* [OBJECTIVE A]:
Rename "kenpo" to "karate" in the Kenpo forum thread. Begin at the words "## Touch Of" and stop after "can't help it.".

Start of PAGE EXCERPT

Even Mozart got beat into endless practice, endless work as a "child prodigy." And a lot of Beethoven sounds like--as B. said--rearrangements of Mozart.


----------



## Old Fat Kenpoka (Aug 22, 2003)

I agree with Robert about the equation formula:  it's another example of Kenpo analysis paralysis if you try to apply it too methodically to too much material.  It IS a good tool if used sparingly though.  

OK, so let's go with Robert's other point that creativitiy is not a positive for the developing student.  What about spontaneity?  When does everyone think a student should be able to spontaneously respond to an attack?  When they respond spontaneously, do you expect them to respond with a canned technique, to improvise ala the equation formula, or come up with something...er...creative?  Again, I have a strong opinion here but I'd like to hear from everyone else first.


----------



## Touch Of Death (Aug 22, 2003)

> _Originally posted by rmcrobertson _
> *Actually, I have no interest in such a debate, because I absolutely don't believe in introducing creativity in the sense apparently under discussion at any stage whatsoever. I believe in learning kenpo, drilling drilling drilling drilling, working the forms, and letting Nature take its course. Why? because if you do that, your personality will emerge in a meaningful way. It can't help it.

End of PAGE EXCERPT
Start of EXTRACTED DATA

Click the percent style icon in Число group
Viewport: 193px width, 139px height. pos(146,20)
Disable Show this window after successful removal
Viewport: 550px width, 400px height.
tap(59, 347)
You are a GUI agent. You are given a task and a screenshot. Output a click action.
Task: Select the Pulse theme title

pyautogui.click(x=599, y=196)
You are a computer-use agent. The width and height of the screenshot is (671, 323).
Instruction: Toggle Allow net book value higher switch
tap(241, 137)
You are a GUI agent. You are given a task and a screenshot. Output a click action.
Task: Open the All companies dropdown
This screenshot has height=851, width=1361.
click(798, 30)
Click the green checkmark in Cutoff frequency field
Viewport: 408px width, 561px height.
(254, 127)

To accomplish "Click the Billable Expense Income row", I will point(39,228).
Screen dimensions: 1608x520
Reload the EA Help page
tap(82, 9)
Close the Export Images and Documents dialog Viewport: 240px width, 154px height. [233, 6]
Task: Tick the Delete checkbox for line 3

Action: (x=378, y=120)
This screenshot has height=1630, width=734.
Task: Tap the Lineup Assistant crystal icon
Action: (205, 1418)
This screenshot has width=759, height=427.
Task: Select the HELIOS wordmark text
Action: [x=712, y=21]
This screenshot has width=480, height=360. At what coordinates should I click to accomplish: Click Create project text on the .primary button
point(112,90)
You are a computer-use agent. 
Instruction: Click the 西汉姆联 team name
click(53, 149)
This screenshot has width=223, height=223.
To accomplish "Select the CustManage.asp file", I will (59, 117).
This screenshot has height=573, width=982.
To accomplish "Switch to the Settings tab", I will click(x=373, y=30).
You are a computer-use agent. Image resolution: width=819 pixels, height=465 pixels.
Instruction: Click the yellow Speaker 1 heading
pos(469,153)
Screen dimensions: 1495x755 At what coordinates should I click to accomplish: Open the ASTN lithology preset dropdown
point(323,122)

End of EXTRACTED DATA

* [OBJECTIVE B]:
Please pull out every line of the records that contains the string "Select", where case counts.

* [FULL ANSWER A]:
## Touch Of Death (Aug 22, 2003)

> _Originally posted by rmcrobertson _
> *Actually, I have no interest in such a debate, because I absolutely don't believe in introducing creativity in the sense apparently under discussion at any stage whatsoever. I believe in learning karate, drilling drilling drilling drilling, working the forms, and letting Nature take its course. Why? because if you do that, your personality will emerge in a meaningful way. It can't help it.

* [FULL ANSWER B]:
Task: Select the Pulse theme title
Task: Select the HELIOS wordmark text
To accomplish "Select the CustManage.asp file", I will (59, 117).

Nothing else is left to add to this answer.